Cleret is an American manufacturer and brand of squeegees and related products based in Lake Oswego, Oregon. The company's original squeegee won an International Design Excellence Award from the Industrial Designers Society of America, and sits in the permanent collection of the Smithsonian Institution.

==History==
Hanco Inc. was founded in 1987 by Alan Hansen in Lake Oswego, Oregon, to manufacture Cleret squeegees. The company name was later changed to Cleret.

Hansen began designing the Cleret squeegee in 1986. At the time, he was director of corporate audit at Nike, Inc., and at Louisiana Pacific Corporation before that. After two years of working on concepts for a more attractive squeegee, Hansen hired Beaverton, Oregon-based Ziba Design, founded by Sohrab Vossoughi in 1984. Hansen invested $10,000 of his own money to pay Ziba to design what would become the Cleret Glass Cleaner. The brand name Cleret is derived from "clear-it" and is intended to sound upscale.

The company generated $14,000 in sales in 1989, and over $1 million in its first year officially on the market, with 80% of sales coming from high-end catalogs such as Hammacher Schlemmer. It had annual revenues of $16 million by its second year on the market. In 1990, Hansen moved Hanco out of his home and into an office at the Water Tower in Portland's Johns Landing neighborhood. Around that time, Hansen quit his job at Nike to focus on building Cleret, continuing to manage and design new products for the company. In 1991, Cleret expanded beyond the United States, as it was introduced in Canada, Europe and Japan.
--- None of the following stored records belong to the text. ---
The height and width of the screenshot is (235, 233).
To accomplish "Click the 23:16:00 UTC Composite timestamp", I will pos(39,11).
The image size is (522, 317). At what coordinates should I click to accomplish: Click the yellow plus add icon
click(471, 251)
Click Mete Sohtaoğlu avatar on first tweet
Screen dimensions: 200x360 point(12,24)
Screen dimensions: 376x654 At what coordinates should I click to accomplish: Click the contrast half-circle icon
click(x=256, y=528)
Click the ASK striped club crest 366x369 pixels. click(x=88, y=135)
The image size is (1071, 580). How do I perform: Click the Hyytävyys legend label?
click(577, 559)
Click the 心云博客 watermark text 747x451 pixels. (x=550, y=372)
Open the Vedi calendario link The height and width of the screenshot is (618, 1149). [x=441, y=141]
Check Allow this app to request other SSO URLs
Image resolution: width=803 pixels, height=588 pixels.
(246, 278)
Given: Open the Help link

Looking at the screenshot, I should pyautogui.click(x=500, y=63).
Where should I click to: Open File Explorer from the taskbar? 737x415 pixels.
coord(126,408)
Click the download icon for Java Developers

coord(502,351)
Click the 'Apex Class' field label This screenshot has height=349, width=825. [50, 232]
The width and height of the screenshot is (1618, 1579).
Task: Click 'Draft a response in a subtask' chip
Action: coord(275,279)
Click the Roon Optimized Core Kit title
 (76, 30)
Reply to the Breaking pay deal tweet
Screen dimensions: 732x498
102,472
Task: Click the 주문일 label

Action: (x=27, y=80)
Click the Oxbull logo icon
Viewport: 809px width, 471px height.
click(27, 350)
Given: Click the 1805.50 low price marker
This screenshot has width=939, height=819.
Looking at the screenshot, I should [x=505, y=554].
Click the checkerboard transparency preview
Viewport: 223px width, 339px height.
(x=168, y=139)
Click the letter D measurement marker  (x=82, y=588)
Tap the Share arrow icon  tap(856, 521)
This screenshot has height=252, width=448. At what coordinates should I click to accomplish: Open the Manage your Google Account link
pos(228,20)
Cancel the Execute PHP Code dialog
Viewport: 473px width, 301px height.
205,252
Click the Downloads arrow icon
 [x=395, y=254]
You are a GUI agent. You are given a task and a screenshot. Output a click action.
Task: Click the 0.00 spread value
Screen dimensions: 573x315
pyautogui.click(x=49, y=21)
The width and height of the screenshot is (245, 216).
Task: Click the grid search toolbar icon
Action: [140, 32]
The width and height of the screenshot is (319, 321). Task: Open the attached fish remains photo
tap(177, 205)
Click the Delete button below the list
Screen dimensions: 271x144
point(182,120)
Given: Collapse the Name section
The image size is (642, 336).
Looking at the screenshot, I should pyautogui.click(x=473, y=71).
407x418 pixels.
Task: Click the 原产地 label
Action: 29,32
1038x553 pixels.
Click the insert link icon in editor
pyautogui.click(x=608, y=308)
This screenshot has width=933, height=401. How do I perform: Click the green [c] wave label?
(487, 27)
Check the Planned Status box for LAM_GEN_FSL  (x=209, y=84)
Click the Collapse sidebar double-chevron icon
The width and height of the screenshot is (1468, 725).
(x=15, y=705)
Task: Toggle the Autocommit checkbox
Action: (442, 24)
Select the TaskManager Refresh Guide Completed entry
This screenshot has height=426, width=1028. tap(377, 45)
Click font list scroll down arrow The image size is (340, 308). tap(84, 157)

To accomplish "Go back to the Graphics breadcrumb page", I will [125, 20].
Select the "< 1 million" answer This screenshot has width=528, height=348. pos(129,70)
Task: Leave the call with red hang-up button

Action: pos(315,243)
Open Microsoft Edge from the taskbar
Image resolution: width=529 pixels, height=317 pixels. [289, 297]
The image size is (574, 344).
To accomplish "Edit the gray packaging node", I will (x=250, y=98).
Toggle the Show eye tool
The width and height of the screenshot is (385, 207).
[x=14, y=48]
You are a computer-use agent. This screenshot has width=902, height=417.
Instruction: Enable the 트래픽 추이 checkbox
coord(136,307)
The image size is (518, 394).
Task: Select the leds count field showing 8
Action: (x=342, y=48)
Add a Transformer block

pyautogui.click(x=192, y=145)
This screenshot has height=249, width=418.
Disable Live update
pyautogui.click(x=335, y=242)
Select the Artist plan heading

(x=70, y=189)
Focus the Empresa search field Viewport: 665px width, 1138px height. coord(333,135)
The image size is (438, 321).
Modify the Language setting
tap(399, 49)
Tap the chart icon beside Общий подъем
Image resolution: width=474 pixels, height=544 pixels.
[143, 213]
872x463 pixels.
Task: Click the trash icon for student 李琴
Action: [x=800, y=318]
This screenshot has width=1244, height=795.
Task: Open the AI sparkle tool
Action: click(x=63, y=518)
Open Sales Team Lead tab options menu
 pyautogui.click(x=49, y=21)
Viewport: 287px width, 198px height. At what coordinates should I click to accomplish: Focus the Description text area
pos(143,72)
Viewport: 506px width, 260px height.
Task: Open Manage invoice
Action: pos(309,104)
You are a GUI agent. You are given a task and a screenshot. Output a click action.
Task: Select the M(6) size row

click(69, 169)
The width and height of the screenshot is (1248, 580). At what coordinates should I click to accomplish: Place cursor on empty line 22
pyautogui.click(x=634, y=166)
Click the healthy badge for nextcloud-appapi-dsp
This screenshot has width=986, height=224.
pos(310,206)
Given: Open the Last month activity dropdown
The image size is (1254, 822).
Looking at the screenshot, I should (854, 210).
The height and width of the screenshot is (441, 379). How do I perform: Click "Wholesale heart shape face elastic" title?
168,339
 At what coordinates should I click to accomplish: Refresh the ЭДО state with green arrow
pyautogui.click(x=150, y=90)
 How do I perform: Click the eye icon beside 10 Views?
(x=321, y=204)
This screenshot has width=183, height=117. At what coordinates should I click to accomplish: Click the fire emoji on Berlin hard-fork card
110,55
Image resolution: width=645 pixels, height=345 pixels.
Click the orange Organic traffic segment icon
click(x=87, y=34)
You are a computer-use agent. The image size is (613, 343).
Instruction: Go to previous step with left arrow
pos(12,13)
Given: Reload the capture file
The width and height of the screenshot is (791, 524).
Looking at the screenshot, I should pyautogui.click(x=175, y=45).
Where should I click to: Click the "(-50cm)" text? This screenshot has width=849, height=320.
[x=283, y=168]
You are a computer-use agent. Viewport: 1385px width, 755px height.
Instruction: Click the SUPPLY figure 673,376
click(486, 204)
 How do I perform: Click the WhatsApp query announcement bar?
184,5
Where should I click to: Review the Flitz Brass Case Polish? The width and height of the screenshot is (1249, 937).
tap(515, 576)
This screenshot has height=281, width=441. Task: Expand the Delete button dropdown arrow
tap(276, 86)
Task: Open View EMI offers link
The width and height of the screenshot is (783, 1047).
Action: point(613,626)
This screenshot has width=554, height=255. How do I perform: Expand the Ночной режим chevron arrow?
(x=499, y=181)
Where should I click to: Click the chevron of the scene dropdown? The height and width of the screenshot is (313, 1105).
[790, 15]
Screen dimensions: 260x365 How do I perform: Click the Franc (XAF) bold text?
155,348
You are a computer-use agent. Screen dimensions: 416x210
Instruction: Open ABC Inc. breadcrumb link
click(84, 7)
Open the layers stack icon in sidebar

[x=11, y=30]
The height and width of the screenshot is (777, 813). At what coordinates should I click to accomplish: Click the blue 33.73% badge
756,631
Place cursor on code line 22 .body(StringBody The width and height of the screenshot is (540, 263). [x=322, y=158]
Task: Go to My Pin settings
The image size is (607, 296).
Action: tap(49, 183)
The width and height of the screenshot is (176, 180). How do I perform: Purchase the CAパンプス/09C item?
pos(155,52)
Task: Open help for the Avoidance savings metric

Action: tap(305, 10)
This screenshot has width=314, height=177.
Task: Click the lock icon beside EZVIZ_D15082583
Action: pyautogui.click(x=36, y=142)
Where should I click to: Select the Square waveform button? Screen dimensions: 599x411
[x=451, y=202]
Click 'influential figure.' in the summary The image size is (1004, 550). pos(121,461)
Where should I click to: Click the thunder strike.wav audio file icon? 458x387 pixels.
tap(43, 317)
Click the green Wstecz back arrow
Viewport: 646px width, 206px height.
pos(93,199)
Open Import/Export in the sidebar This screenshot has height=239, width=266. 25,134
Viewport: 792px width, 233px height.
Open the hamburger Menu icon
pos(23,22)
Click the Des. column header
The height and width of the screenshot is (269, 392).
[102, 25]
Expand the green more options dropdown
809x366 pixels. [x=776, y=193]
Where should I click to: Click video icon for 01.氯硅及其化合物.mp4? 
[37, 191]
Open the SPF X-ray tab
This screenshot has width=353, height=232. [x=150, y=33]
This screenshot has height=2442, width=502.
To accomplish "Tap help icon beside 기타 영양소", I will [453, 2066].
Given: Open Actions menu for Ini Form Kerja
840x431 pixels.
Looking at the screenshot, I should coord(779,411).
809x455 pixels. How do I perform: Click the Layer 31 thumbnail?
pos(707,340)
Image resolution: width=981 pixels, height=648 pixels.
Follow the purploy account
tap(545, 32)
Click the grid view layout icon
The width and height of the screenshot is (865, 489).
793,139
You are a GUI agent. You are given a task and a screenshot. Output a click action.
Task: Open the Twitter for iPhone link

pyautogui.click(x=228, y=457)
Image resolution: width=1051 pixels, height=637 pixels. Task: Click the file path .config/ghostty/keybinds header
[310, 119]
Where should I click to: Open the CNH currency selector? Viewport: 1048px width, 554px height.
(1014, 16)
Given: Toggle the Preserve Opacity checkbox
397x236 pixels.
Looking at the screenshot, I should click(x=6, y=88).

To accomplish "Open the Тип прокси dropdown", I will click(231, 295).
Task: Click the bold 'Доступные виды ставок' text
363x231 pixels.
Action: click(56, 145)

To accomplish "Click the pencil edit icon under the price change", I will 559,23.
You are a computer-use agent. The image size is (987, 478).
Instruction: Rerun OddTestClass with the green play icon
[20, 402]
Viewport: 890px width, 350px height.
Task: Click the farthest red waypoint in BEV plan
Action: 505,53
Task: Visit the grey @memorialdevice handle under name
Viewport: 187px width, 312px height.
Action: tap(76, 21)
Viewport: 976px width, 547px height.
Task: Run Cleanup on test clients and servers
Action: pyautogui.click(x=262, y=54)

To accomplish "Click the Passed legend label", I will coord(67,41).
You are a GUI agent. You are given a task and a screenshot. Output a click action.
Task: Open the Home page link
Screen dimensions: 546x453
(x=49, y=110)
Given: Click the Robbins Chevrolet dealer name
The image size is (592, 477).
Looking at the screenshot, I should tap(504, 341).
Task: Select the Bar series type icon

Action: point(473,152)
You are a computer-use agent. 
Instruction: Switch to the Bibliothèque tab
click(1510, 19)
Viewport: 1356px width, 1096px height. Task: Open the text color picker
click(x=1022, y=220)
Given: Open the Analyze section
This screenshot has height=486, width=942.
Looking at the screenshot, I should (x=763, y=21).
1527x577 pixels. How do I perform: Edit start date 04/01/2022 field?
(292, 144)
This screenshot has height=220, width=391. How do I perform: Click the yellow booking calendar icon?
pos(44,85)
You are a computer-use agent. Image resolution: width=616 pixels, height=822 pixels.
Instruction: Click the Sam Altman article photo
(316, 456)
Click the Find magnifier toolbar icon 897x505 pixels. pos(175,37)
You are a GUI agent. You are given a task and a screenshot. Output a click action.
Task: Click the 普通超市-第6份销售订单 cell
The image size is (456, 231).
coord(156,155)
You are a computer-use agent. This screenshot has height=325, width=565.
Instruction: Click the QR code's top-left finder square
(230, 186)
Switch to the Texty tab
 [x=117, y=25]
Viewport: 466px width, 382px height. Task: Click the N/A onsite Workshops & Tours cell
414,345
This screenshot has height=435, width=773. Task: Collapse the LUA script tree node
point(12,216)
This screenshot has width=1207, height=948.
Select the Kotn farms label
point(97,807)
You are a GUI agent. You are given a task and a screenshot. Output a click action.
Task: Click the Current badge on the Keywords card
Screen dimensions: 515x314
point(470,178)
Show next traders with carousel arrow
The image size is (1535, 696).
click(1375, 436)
In 1989, while it was still a prototype, the squeegee was one of 12 products to win an Industrial Design Excellence Award from the Industrial Designers Society of America. The squeegee was sold at the gift shop of the Museum of Modern Art in New York City. In 1997, the original Cleret squeegee from 1989 would join the permanent collection of the Smithsonian Institution as a part of its Product Design and Decorative Arts collection.

==Products and design==
Ziba's designers determined that the traditional T-shape of a squeegee was not the most efficient for a wiping motion in a confined area such as a shower stall. After researching the way window washers and filling-station attendants would put their hands close to the blade and rarely use the handle, Ziba designed a plastic squeegee without a traditional handle; instead, it had a tubular rubber grip running parallel to curved twin blades, which moves across glass or mirrors with a wiping motion to reduce strain to the hand and wrist. The dual blades leave a surface cleaner than a single blade squeegee.

The New York Times called the resulting product "a piece of functional art" and "an elegant product" with a "sensual design". The Oregonian wrote that it "looks like no other squeegee in history". Reviewers have lauded it for being easy to hold and for standing on its end for simple storage.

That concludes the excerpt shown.